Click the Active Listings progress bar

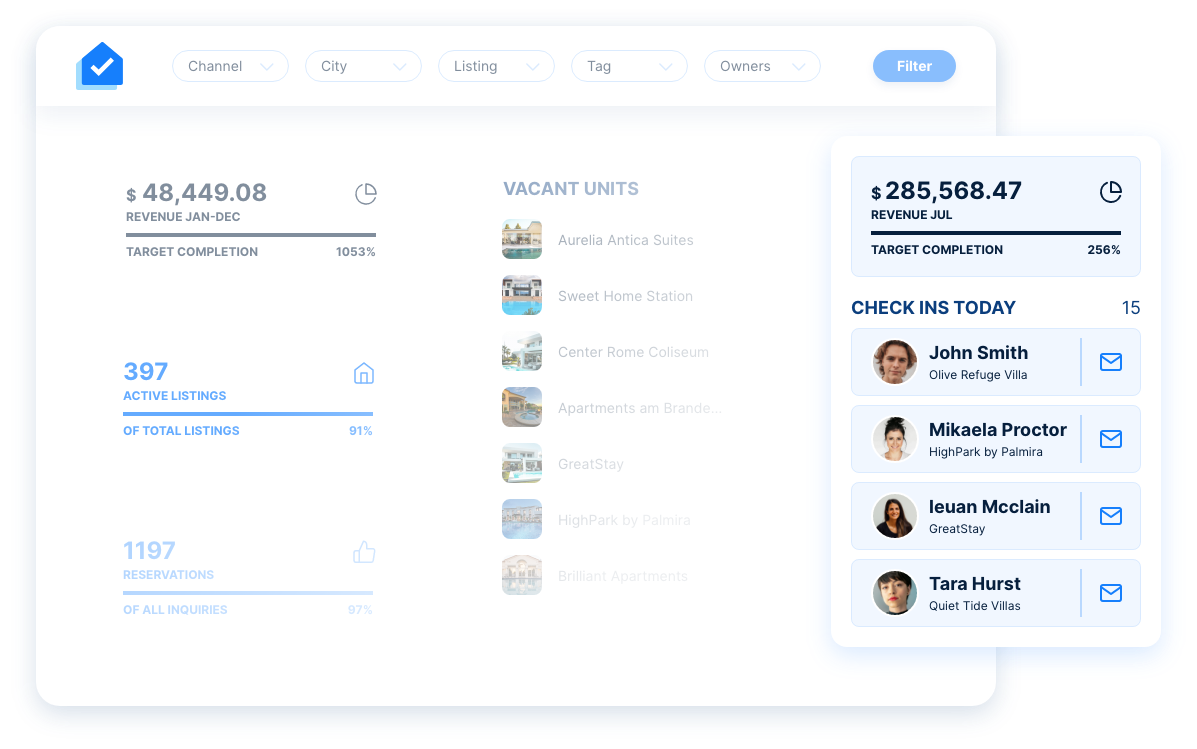click(248, 414)
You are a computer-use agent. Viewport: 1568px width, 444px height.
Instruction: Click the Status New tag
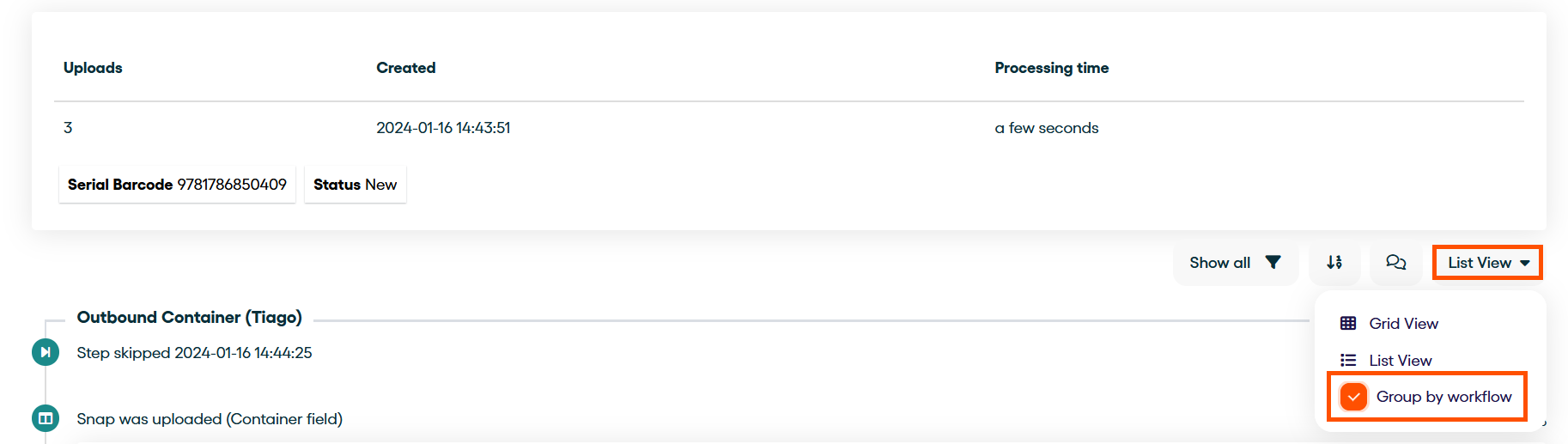355,185
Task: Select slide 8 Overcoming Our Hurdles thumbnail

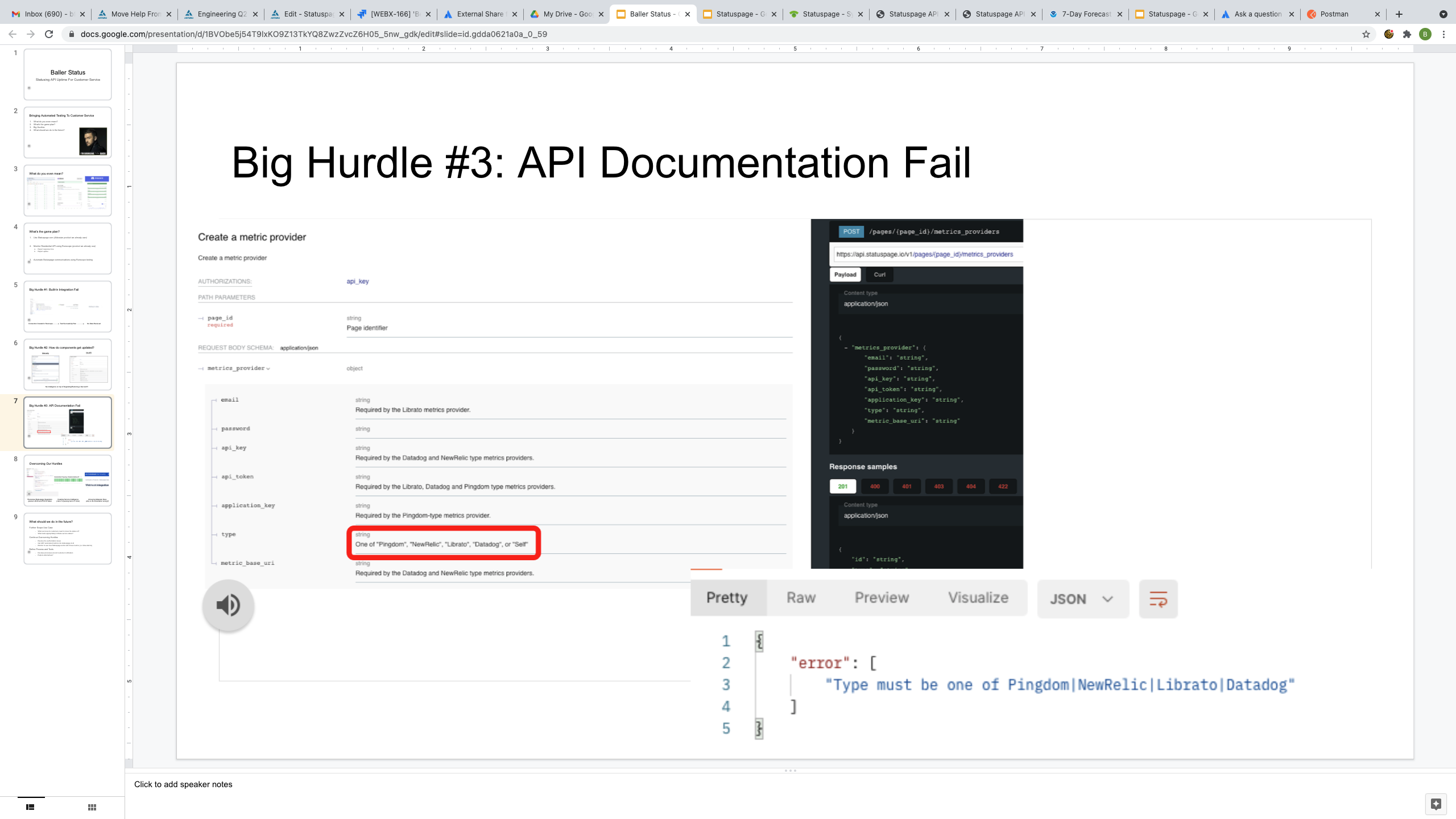Action: (68, 480)
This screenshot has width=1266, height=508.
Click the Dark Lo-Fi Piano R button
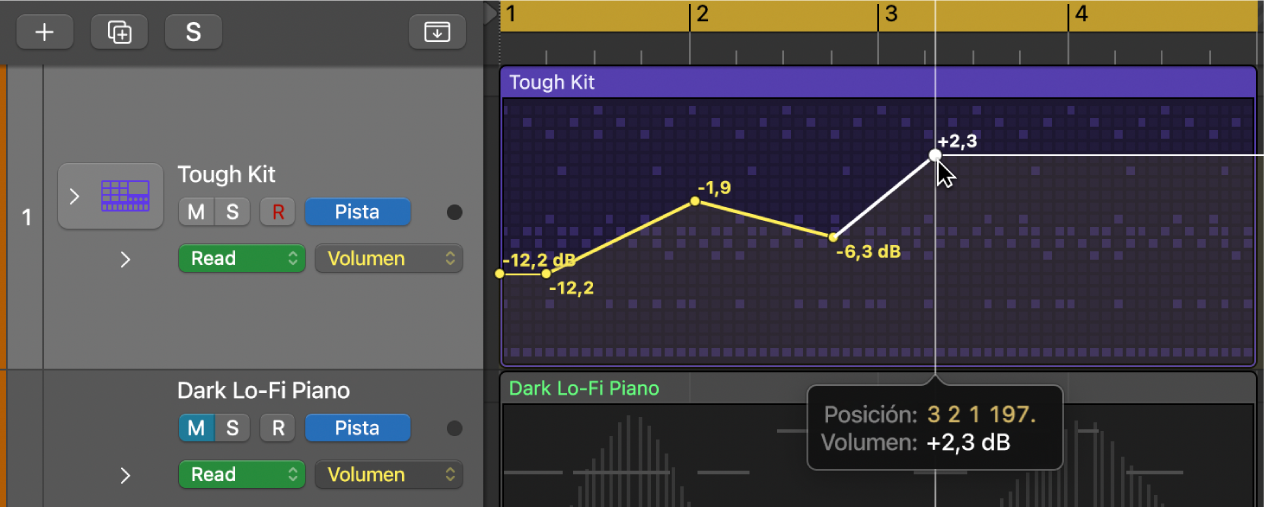point(278,428)
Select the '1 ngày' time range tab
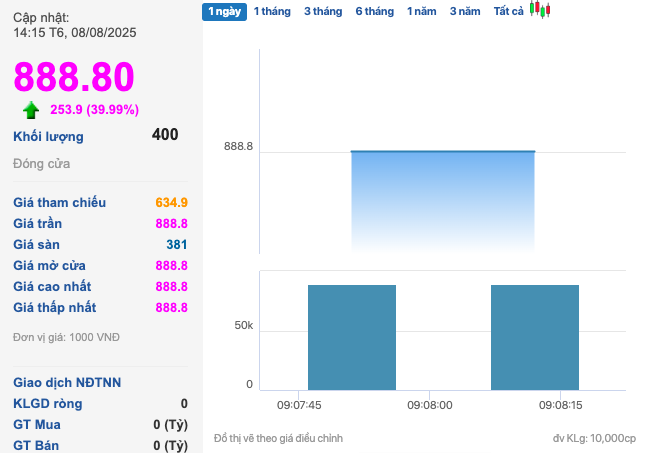 tap(224, 12)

------

WHAT THE TASK ASKS: Return every line of the entries above that the string "height" appears in.

OUTPUT OF THE TASK:
You are a computer-use agent. Viewport: 1568px width, 444px height.
This screenshot has width=1266, height=508.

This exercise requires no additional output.